35a.1. De vereniging zal, zonder hieraan nadere voorwaarden te verbinden, ontheffing verlenen voor de in het artikel 35 lid 5 vermelde verplichting aan een eigenaar die gerechtigd is tot twintig (20) of meer hotelappartementen deel uitmakende van het appartementsrecht met index A-1.
Onderhavige ontheffing wordt uitsluitend verleend aan de betreffende eigenaar en is niet voor overdracht vatbaar. Bedoelde ontheffing komt voorts te vervallen indien op enig moment de betreffende eigenaar gerechtigd is tot minder dan twintig (20) hotelappartementen.
35a 2. De in dit artikel neergelegde verplichting zal middels een in de akte van levering op te nemen kettingbeding dienen te worden opgelegd aan een opvolgend eigenaar/ gerechtigde van een tot het appartementsrecht met index A-1 behorend hotelappartement
2.4.

___

**Opdracht 1:** Hoeveel hotelappartementen moet een eigenaar volgens het fragment over de ontheffing minstens hebben om ontheffing te krijgen?
**Opdracht 2:** Leg aan de hand van het fragment over de ontheffing uit waarom een volgende eigenaar de ontheffing niet van de vorige eigenaar kan overnemen, en wanneer de ontheffing vervalt.
**Opdracht 3:** Pak het fragment over de ontheffing voor hotelappartementen weer op waar het ophoudt en schrijf het verder.
De lijst hieronder komt uit een andere bron.

**Aangeleverde lijst:**
___

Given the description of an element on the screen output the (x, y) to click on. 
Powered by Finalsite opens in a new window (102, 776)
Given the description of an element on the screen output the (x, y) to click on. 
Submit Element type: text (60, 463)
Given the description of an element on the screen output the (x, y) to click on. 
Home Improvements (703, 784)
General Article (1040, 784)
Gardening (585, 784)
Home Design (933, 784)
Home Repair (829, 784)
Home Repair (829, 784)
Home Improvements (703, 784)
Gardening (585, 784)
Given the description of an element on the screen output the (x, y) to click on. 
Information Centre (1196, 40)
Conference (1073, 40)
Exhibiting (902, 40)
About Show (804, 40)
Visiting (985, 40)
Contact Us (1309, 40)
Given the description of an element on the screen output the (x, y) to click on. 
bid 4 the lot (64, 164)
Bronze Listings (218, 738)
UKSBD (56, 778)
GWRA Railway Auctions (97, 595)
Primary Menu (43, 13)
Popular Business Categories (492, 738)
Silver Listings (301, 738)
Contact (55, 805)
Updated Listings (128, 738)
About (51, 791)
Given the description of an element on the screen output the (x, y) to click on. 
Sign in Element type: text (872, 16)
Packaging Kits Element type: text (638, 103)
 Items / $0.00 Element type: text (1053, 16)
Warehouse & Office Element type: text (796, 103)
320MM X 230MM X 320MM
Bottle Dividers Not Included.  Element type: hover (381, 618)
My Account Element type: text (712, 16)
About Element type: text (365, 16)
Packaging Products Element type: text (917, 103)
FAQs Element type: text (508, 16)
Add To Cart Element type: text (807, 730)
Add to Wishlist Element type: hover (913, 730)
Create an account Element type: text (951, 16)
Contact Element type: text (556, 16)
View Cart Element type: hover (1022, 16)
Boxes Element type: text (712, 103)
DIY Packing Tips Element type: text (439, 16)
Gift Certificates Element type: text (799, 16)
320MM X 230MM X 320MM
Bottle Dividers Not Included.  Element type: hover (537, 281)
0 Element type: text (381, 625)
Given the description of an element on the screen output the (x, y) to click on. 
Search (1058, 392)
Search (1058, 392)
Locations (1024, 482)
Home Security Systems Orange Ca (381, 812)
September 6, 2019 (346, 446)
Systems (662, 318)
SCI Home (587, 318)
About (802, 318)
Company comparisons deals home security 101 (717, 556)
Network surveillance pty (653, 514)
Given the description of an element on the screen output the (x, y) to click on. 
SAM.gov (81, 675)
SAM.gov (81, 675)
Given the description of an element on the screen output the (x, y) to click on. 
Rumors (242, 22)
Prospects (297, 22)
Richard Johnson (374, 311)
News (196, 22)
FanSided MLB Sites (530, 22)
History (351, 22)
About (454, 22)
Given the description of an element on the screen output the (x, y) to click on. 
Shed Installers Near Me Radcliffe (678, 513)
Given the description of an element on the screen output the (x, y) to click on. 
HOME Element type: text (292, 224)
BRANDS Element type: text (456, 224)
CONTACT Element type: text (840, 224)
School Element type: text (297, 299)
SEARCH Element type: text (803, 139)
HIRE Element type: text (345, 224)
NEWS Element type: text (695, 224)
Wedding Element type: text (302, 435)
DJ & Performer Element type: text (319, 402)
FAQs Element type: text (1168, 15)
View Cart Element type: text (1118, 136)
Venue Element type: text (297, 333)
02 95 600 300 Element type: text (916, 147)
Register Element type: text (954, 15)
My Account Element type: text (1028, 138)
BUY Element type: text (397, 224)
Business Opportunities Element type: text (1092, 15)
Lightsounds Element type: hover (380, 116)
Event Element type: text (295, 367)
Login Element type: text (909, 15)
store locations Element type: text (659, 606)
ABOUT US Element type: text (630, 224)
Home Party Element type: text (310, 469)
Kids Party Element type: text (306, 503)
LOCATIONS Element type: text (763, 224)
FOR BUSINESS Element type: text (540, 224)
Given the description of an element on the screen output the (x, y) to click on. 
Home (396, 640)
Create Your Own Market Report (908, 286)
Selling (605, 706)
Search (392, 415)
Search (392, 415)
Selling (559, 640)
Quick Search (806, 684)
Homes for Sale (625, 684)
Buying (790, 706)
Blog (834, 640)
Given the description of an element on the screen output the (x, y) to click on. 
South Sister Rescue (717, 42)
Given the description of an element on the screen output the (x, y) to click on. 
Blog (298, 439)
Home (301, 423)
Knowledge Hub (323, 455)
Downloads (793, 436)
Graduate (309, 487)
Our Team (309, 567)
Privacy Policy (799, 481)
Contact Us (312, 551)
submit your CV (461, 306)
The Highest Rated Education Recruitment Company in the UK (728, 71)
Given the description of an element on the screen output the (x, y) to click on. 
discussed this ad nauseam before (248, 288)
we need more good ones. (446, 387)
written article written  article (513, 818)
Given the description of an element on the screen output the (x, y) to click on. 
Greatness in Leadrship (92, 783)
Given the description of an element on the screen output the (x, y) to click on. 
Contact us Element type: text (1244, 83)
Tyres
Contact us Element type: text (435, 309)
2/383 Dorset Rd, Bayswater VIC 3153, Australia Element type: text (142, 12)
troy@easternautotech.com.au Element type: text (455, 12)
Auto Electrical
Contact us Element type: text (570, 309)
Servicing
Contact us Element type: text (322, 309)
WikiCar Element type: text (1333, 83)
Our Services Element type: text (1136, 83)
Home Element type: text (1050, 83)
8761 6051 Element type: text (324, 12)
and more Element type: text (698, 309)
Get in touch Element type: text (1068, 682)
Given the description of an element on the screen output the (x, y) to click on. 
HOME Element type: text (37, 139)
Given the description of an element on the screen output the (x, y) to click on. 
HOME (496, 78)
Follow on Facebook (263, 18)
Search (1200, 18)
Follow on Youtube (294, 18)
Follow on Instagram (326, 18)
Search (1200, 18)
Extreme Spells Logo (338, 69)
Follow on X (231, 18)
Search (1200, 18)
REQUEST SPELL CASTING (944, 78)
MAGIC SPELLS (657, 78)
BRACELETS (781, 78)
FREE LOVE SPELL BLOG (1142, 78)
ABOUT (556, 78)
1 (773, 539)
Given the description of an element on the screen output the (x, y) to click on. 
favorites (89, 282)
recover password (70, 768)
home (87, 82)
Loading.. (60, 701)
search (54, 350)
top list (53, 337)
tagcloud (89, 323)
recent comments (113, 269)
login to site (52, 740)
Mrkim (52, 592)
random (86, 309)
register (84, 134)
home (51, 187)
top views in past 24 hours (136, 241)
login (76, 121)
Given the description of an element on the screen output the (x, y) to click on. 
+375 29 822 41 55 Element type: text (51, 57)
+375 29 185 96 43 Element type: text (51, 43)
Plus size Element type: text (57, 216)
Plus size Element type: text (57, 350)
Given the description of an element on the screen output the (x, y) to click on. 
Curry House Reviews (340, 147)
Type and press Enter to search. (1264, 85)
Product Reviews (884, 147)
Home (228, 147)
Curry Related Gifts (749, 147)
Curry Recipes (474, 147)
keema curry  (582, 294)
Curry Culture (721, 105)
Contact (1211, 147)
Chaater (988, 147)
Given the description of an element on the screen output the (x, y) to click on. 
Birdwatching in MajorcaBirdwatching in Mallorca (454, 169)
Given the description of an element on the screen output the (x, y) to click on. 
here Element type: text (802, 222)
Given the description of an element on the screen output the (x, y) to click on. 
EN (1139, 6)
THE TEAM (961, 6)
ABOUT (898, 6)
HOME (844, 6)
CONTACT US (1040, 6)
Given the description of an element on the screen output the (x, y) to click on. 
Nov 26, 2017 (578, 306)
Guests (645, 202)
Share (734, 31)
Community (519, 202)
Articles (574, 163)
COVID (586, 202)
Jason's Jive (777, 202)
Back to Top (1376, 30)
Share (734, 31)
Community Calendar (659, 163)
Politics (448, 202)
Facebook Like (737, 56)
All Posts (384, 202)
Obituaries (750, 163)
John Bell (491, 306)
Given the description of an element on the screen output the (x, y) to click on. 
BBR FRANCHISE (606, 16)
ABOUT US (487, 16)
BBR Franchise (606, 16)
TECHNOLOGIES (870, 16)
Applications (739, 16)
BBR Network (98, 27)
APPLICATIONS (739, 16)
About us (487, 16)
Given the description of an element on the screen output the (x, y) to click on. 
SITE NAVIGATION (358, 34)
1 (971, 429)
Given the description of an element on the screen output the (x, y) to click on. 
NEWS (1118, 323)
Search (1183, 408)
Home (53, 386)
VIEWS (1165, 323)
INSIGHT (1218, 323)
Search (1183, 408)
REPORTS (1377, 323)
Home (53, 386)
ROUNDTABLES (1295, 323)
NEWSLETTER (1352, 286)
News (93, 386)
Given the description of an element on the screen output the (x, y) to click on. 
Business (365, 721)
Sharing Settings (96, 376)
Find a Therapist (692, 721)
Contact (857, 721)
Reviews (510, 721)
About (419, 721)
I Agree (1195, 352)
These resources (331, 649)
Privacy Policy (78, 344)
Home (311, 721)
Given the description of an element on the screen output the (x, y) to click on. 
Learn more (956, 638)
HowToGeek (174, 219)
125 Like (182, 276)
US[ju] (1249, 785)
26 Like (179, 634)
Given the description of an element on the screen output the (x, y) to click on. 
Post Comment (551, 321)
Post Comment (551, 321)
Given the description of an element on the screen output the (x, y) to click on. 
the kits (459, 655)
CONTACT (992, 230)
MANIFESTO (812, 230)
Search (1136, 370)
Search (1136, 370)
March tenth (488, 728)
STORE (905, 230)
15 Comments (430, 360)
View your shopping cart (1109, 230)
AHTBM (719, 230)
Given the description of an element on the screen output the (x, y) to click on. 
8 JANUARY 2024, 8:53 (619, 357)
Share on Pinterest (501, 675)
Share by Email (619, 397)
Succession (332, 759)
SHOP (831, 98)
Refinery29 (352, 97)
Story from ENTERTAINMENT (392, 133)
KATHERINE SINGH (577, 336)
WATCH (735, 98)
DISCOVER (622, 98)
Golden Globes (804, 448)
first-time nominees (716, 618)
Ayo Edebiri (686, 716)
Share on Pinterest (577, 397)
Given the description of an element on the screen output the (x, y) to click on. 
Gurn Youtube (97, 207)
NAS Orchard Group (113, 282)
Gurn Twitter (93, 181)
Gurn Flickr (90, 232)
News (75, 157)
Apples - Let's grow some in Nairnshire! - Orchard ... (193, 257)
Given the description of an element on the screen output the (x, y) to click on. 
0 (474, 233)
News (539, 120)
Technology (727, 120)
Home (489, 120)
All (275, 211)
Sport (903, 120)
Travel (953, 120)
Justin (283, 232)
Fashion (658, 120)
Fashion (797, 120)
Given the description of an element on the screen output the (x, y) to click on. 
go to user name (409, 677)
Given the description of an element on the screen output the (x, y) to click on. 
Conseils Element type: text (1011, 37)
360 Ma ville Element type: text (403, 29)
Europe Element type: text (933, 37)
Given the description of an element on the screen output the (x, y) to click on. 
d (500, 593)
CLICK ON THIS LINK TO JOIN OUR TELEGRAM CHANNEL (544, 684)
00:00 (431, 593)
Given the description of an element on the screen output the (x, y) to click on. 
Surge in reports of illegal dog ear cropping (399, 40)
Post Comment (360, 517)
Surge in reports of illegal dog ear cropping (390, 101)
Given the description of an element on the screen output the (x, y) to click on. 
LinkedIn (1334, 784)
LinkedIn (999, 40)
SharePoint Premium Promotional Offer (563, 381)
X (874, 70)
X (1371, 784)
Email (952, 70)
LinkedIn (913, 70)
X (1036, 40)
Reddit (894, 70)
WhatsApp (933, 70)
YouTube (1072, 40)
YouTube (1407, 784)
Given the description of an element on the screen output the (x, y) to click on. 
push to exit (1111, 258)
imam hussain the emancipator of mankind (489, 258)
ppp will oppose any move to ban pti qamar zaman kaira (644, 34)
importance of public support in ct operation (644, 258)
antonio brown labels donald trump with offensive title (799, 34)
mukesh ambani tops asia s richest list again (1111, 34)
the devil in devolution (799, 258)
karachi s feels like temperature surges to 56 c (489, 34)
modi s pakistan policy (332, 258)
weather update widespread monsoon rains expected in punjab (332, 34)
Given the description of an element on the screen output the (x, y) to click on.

___

**Resultaat 1:** Twintig (20) of meer hotelappartementen die deel uitmaken van het appartementsrecht met index A-1.

**Resultaat 2:** De ontheffing wordt uitsluitend aan de betreffende eigenaar verleend en kan niet worden overgedragen. Ze vervalt zodra die eigenaar op enig moment recht heeft op minder dan twintig (20) hotelappartementen.

**Resultaat 3:**
De ondersplitsing van de commerciële ruimten A (en overigens ook van de commerciële ruimten B en C) is gerealiseerd op 16 december 2010. De artikelen 25 lid 1 en 35 lid 1 van de akte ondersplitsing van de commerciële ruimten A (en overigens ook van de commerciële ruimten B en C) luiden:
G. Gebruik, beheer en onderhoud van de privé gedeelten
Artikel 25.
25.1.
iedere eigenaar en gebruiker is verplicht het privé gedeelte te gebruiken
overeenkomstig de bestemming: commerciële ruimte.
Een gebruik dat afwijkt van de in de akte nader gegeven bestemming is slechts geoorloofd met toestemming van de vergadering.
Het ts niet toegestaan in de privé-gedeelten beroepen of bedrijfsmatige activiteiten op het gebied van verdovende middelen uit te oefenen, noch daarin gelegenheid te geven tot het (doen) uitoefenen van gokspelen. Voorts is beroepsmatige erotiek niet toegestaan in de privé-gedeelten.
en
I. Het in gebruik geven door een eigenaar van zijn Privé gedeelte aan een gebruiker
Artikel 35.
35.1.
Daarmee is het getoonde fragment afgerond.